## [Available data]
-=-=-
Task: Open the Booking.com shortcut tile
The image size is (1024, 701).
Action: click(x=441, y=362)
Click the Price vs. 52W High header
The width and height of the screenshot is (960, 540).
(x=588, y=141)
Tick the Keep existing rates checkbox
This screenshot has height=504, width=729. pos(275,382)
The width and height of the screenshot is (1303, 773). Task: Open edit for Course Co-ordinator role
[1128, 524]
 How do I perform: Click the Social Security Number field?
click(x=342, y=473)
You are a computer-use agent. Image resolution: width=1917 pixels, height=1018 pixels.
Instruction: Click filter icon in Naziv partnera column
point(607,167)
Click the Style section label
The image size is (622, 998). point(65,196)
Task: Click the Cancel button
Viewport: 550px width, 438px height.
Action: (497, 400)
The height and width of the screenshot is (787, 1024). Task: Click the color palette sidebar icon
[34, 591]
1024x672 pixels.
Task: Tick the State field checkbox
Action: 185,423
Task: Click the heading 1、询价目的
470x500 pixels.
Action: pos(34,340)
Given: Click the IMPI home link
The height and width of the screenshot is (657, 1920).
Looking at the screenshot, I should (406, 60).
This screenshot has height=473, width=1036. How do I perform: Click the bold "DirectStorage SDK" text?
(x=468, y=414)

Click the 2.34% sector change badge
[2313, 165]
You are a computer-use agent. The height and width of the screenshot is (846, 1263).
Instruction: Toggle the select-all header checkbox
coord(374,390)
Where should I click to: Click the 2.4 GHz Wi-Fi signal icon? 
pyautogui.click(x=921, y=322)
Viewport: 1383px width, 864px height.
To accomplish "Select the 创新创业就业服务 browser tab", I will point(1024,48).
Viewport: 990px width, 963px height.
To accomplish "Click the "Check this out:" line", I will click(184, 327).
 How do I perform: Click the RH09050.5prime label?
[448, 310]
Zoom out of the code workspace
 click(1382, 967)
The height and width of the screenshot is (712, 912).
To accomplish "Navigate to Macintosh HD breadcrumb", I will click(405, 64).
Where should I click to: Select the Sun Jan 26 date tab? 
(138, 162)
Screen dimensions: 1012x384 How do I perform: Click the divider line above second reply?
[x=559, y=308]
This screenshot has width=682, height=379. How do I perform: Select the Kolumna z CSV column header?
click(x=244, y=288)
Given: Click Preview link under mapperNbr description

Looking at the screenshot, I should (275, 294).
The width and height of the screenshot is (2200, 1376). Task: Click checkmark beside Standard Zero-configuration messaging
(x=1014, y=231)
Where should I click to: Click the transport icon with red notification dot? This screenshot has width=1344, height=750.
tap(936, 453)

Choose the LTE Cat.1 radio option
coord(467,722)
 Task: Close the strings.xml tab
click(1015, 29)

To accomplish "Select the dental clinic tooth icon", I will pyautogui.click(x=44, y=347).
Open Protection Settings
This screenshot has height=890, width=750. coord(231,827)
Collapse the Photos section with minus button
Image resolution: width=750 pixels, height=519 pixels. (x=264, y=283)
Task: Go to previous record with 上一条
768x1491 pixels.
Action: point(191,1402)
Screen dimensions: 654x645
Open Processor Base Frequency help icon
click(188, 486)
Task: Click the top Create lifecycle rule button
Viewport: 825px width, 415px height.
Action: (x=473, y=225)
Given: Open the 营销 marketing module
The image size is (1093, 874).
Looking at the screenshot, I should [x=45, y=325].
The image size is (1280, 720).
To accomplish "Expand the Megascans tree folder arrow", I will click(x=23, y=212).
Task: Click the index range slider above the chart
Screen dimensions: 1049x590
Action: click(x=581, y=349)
-=-=-
## [Your assignment]
Each line in the material with "will" in it must be reported.

## [Solution to the problem]
To accomplish "Select the 创新创业就业服务 browser tab", I will point(1024,48).
To accomplish "Click the "Check this out:" line", I will click(184, 327).
To accomplish "Navigate to Macintosh HD breadcrumb", I will click(405, 64).
To accomplish "Select the dental clinic tooth icon", I will pyautogui.click(x=44, y=347).
To accomplish "Expand the Megascans tree folder arrow", I will click(x=23, y=212).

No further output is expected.